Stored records
+++
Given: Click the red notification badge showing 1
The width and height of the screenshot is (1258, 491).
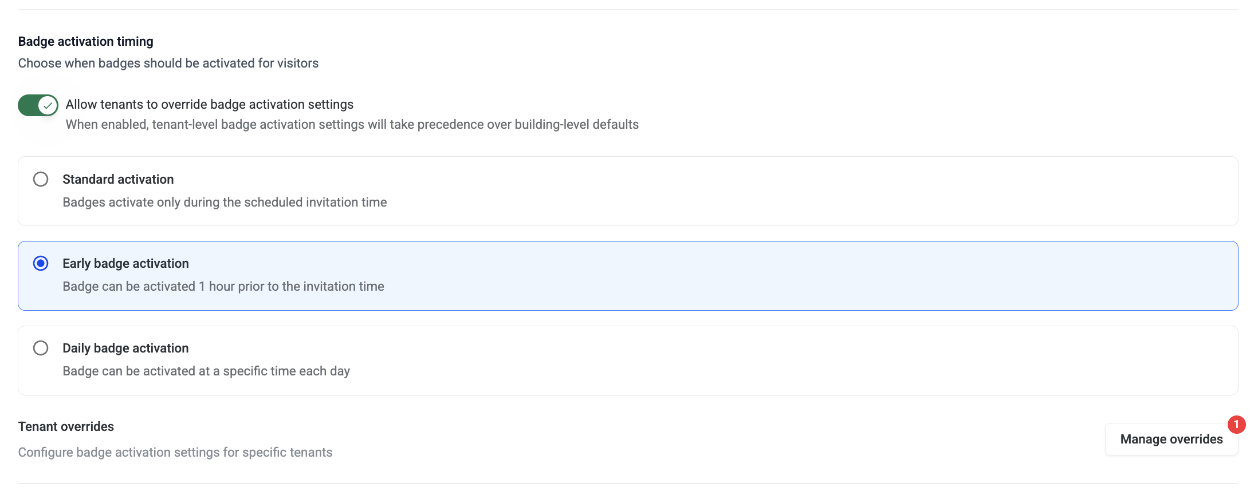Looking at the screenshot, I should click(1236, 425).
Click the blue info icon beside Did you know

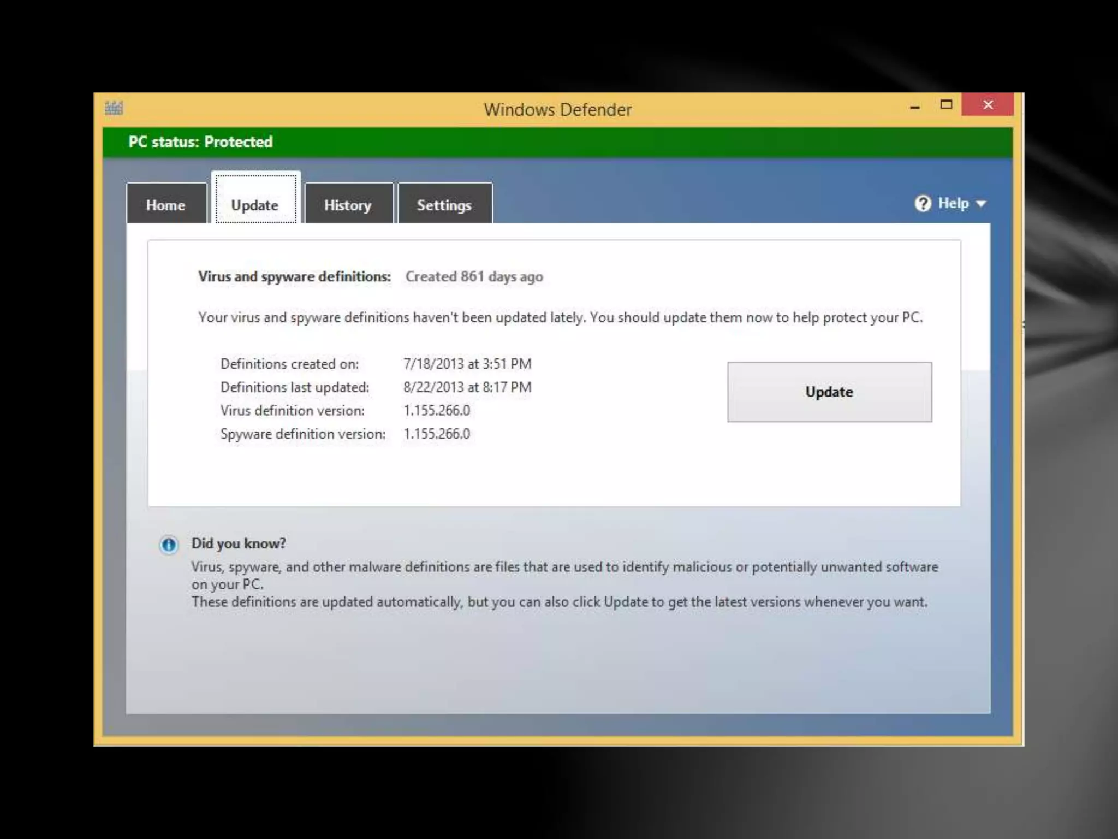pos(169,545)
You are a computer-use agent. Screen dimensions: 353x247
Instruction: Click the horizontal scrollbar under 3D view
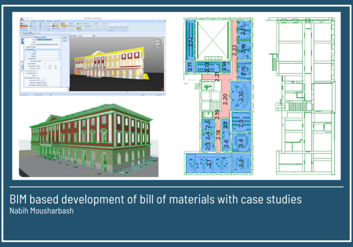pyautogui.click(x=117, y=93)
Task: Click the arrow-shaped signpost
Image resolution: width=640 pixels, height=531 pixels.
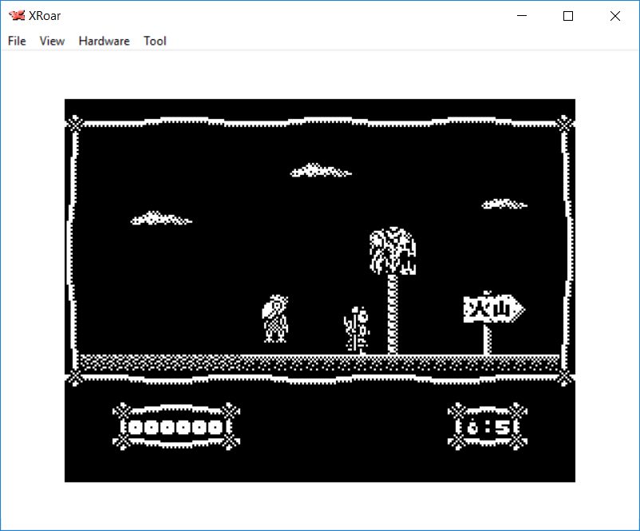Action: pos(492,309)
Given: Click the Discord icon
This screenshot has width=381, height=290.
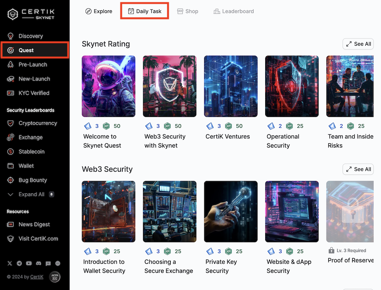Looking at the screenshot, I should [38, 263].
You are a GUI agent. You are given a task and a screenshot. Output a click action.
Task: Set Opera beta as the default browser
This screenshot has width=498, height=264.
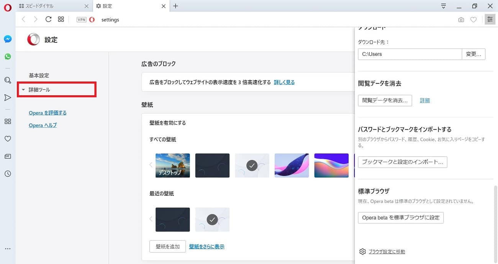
+++
Return the stored records above exactly as they appear, every line included, but leave the pictures out.

Given: Click the red notification badge showing 1
The width and height of the screenshot is (1258, 491).
Looking at the screenshot, I should click(1236, 425).
Click the blue info icon beside Did you know

pos(169,545)
You are a computer-use agent. Screen dimensions: 353x247
Instruction: Click the horizontal scrollbar under 3D view
pyautogui.click(x=117, y=93)
Task: Click the arrow-shaped signpost
Image resolution: width=640 pixels, height=531 pixels.
Action: pos(492,309)
Given: Click the Discord icon
This screenshot has width=381, height=290.
Looking at the screenshot, I should [38, 263].
You are a GUI agent. You are given a task and a screenshot. Output a click action.
Task: Set Opera beta as the default browser
This screenshot has width=498, height=264.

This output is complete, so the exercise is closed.